:: DIRECTIONS ::
Begin with the first line of the listing and quote every line through the one containing "Таблица аналогов (66, 1066)"; give only those lines.

:: AVAILABLE DATA ::
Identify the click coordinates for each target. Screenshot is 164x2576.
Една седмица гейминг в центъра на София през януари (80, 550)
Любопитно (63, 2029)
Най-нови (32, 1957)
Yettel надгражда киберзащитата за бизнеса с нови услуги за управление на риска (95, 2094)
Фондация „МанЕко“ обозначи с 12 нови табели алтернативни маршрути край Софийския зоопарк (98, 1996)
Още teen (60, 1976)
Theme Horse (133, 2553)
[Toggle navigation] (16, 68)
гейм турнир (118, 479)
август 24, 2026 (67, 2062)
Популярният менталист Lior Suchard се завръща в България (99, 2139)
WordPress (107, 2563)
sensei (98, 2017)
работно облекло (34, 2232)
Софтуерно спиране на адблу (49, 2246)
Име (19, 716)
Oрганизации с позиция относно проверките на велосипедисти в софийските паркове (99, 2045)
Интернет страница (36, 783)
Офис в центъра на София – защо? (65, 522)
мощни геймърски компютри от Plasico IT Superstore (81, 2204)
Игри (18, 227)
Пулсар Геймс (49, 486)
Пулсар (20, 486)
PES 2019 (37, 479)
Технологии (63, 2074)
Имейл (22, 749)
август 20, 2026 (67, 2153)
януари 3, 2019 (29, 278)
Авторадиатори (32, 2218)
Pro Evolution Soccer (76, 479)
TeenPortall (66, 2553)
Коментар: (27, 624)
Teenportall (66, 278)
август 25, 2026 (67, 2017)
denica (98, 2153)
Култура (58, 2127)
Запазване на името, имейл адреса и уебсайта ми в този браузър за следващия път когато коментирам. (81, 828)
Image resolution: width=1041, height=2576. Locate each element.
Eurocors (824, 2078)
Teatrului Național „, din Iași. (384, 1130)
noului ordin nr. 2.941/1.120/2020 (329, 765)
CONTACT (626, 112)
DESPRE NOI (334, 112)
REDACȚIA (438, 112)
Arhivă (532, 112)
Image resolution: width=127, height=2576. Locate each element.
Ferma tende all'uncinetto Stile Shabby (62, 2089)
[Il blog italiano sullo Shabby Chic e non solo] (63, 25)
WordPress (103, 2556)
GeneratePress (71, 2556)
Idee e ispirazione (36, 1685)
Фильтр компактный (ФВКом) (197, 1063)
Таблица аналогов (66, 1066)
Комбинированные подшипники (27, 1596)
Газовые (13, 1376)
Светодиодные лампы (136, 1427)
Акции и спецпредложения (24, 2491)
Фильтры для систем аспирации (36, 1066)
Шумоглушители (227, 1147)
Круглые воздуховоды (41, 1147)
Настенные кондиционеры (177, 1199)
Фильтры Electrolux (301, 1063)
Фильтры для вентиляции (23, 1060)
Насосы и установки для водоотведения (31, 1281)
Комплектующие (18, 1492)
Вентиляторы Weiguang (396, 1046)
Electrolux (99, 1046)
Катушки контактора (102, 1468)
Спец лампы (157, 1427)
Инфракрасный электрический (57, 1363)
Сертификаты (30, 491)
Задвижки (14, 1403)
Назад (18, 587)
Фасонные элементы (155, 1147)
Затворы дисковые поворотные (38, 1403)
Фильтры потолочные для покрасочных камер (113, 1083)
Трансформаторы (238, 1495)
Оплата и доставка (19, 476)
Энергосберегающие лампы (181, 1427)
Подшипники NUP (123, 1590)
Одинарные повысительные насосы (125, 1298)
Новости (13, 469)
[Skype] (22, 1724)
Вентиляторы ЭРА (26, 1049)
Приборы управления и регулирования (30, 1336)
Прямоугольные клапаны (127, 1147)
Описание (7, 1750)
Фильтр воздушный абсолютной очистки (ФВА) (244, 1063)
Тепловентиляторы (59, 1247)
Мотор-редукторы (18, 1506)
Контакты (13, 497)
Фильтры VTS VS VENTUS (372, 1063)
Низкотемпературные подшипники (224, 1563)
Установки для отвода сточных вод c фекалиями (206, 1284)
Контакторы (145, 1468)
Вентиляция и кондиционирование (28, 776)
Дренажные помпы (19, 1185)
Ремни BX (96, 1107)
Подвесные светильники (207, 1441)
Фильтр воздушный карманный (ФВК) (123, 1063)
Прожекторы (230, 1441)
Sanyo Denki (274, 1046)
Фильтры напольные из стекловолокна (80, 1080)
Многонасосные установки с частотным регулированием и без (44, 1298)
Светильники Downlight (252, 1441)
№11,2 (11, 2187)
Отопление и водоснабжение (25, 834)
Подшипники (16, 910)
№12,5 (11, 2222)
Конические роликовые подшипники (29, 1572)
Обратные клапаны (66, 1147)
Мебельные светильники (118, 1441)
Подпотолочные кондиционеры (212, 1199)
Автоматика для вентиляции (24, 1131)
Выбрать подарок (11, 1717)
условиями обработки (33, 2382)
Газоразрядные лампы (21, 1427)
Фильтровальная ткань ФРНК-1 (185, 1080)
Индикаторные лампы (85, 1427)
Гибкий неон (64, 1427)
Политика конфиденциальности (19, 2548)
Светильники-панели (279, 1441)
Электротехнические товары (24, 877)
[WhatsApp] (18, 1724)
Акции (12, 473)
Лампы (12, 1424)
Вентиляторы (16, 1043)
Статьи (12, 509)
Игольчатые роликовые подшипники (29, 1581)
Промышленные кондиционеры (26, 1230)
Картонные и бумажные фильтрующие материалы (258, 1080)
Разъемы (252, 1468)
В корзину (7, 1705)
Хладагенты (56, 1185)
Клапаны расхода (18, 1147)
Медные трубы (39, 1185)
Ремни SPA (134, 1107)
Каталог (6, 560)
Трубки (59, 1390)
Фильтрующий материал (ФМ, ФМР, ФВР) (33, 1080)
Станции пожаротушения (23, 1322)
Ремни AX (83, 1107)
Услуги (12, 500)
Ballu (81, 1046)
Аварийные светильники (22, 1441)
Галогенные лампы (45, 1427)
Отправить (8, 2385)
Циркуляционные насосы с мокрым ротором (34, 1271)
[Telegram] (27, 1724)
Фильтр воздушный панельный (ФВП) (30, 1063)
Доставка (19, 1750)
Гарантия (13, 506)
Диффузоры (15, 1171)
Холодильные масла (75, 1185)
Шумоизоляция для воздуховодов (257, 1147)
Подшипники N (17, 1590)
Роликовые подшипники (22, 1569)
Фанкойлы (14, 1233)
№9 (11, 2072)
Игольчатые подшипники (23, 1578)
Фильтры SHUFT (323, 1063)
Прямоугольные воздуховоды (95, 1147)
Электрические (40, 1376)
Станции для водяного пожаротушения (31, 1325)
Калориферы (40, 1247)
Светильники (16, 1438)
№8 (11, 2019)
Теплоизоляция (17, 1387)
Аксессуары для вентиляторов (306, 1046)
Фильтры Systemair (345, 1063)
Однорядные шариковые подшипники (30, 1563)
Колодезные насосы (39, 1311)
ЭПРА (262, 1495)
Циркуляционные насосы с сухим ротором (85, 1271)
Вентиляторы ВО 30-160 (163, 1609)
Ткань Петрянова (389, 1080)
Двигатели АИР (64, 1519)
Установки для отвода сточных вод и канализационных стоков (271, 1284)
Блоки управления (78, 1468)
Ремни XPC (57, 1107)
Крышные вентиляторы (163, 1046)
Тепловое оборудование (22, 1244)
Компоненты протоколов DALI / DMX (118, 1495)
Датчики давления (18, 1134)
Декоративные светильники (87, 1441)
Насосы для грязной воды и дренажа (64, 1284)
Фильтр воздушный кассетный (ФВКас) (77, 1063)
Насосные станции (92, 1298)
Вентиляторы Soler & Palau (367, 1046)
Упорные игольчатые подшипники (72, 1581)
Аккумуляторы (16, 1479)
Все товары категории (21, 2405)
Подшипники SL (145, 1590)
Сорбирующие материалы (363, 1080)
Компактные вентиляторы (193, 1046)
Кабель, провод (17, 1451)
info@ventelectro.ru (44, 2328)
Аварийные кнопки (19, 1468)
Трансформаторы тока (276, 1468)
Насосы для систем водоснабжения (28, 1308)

:: SOLUTION FOR THIS EXERCISE ::
Identify the click coordinates for each target. Screenshot is 164x2576.
Една седмица гейминг в центъра на София през януари (80, 550)
Любопитно (63, 2029)
Най-нови (32, 1957)
Yettel надгражда киберзащитата за бизнеса с нови услуги за управление на риска (95, 2094)
Фондация „МанЕко“ обозначи с 12 нови табели алтернативни маршрути край Софийския зоопарк (98, 1996)
Още teen (60, 1976)
Theme Horse (133, 2553)
[Toggle navigation] (16, 68)
гейм турнир (118, 479)
август 24, 2026 (67, 2062)
Популярният менталист Lior Suchard се завръща в България (99, 2139)
WordPress (107, 2563)
sensei (98, 2017)
работно облекло (34, 2232)
Софтуерно спиране на адблу (49, 2246)
Име (19, 716)
Oрганизации с позиция относно проверките на велосипедисти в софийските паркове (99, 2045)
Интернет страница (36, 783)
Офис в центъра на София – защо? (65, 522)
мощни геймърски компютри от Plasico IT Superstore (81, 2204)
Игри (18, 227)
Пулсар Геймс (49, 486)
Пулсар (20, 486)
PES 2019 (37, 479)
Технологии (63, 2074)
Имейл (22, 749)
август 20, 2026 (67, 2153)
януари 3, 2019 (29, 278)
Авторадиатори (32, 2218)
Pro Evolution Soccer (76, 479)
TeenPortall (66, 2553)
Коментар: (27, 624)
Teenportall (66, 278)
август 25, 2026 (67, 2017)
denica (98, 2153)
Култура (58, 2127)
Запазване на името, имейл адреса и уебсайта ми в този браузър за следващия път когато коментирам. (81, 828)
Image resolution: width=1041, height=2576. Locate each element.
Eurocors (824, 2078)
Teatrului Național „, din Iași. (384, 1130)
noului ordin nr. 2.941/1.120/2020 (329, 765)
CONTACT (626, 112)
DESPRE NOI (334, 112)
REDACȚIA (438, 112)
Arhivă (532, 112)
Image resolution: width=127, height=2576. Locate each element.
Ferma tende all'uncinetto Stile Shabby (62, 2089)
[Il blog italiano sullo Shabby Chic e non solo] (63, 25)
WordPress (103, 2556)
GeneratePress (71, 2556)
Idee e ispirazione (36, 1685)
Фильтр компактный (ФВКом) (197, 1063)
Таблица аналогов (66, 1066)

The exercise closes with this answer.